Easily half of the stories that my husband tells have to do with his time in the scouting program. One of our kids’ favorite stories is of the time that their dad insisted on packing his own bag for a weeklong backpacking trip.
As a strong 14-year-old boy it sounded like a good idea to bring several cans of food and an extra 5-pound bag of licorice to share with his troop. A couple of miles into the 50-mile hike he was struggling to even move forward another inch and wanted to quit. When he could go no farther, his leaders wondered if adjusting his straps would help, but instead they discovered his unbearable load. They paused the hike and kindly led a discussion with the group. It was decided to distribute the weight evenly among all the boys and leaders.
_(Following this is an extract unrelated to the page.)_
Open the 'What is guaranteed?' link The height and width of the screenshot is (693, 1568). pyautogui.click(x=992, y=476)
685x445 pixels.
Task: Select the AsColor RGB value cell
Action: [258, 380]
This small act of service made it possible for him to continue on and successfully complete the memorable journey.
Service was a big part of my husband’s scouting journey and as an adult, he often refers back to this when times get tough. We want our kids to build a strong foundation through service, leadership and strong core values. All of these things are taught in our home and we like to affiliate with programs that support our family goals.
Based on my husband’s experiences, we knew that we could find most of these in the scouting program. When the Boy Scouts decided to allow girls in and rebrand to “Scouts BSA” we were thrilled, because now our sons and daughters could both learn together from the same parent organization.
The scout law states, “A scout is trustworthy, loyal, helpful, friendly, courteous, kind, obedient, cheerful, thrifty, brave, clean, and reverent.”
Six months ago, we moved from Texas to Utah, and we stumbled upon a brand-new girl’s troop that was forming the very day that we pulled into town. Our daughter was so excited that she requested to go straight there. We were met with four other very motivated girls and a scout master who is dedicated to helping them successfully run a truly youth led program.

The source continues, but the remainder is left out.